- **INSTRUCTION**: Format the lines from the line with "Image resolution: width=1568" through the line with "Action: tap(31, 441)", both included, as a JSON list of strings with one string per line and no blank lines. Omit the pictures from the answer.

- **INPUT MATERIAL**:
------------

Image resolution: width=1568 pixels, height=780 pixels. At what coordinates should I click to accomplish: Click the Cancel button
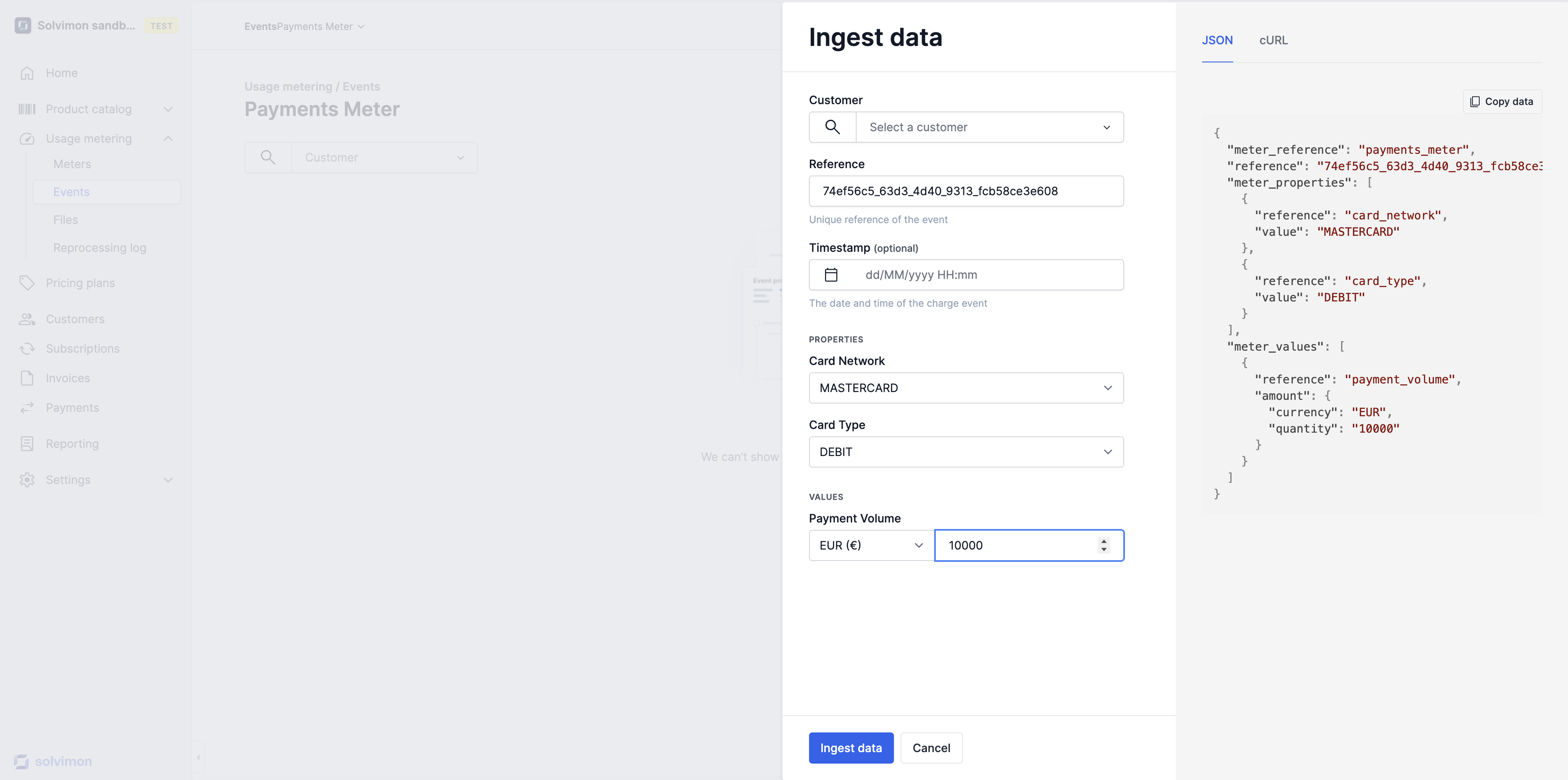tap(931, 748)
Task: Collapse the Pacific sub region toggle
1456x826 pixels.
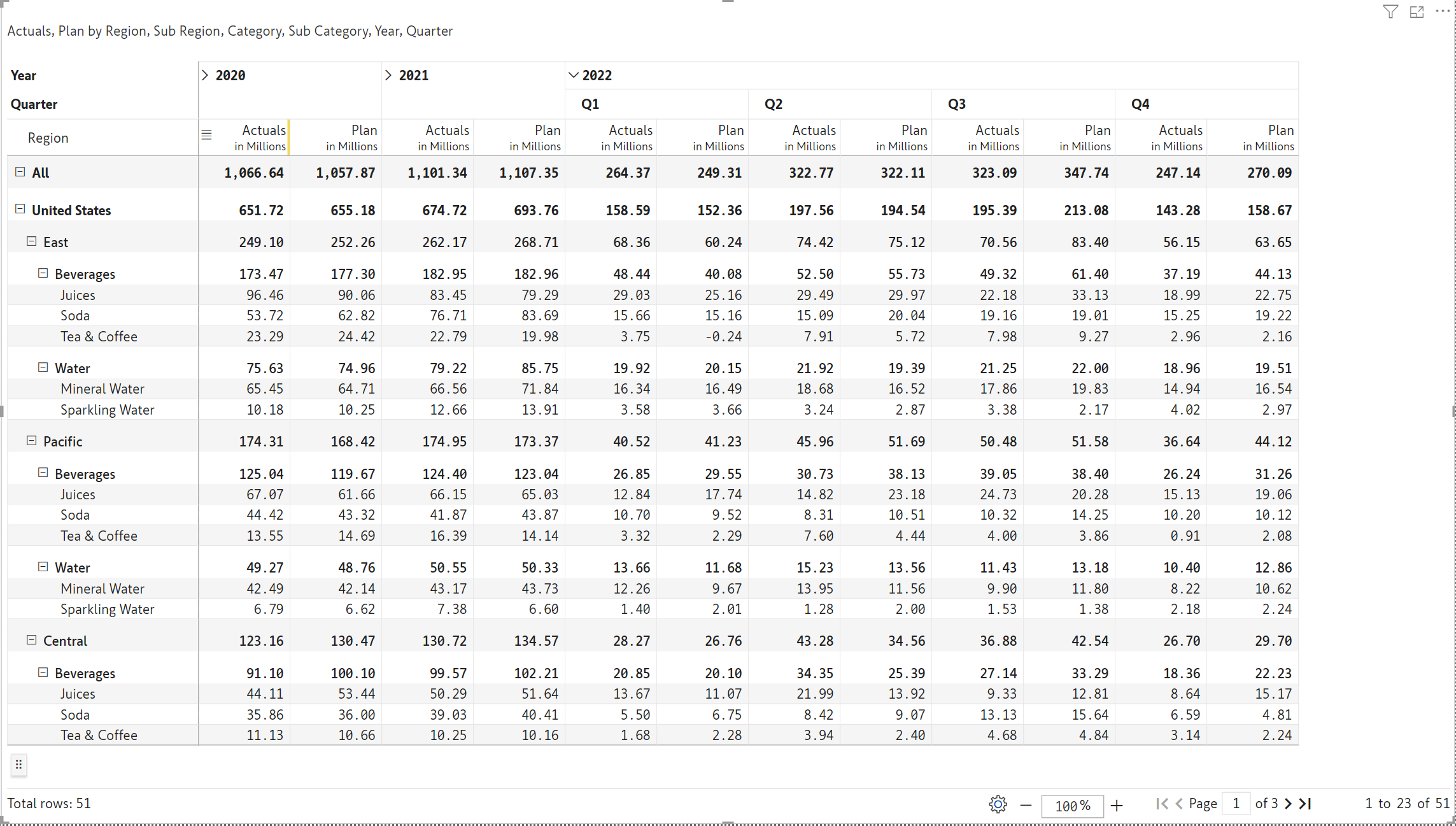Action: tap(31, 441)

------------

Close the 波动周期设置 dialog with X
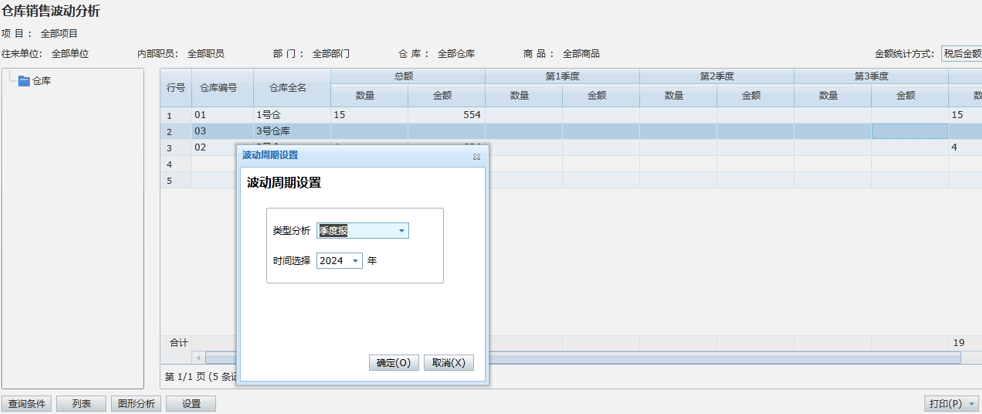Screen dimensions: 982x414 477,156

------------

- **EXERCISE RESPONSE**:
[
  "Image resolution: width=1568 pixels, height=780 pixels. At what coordinates should I click to accomplish: Click the Cancel button",
  "tap(931, 748)",
  "Task: Collapse the Pacific sub region toggle",
  "1456x826 pixels.",
  "Action: tap(31, 441)"
]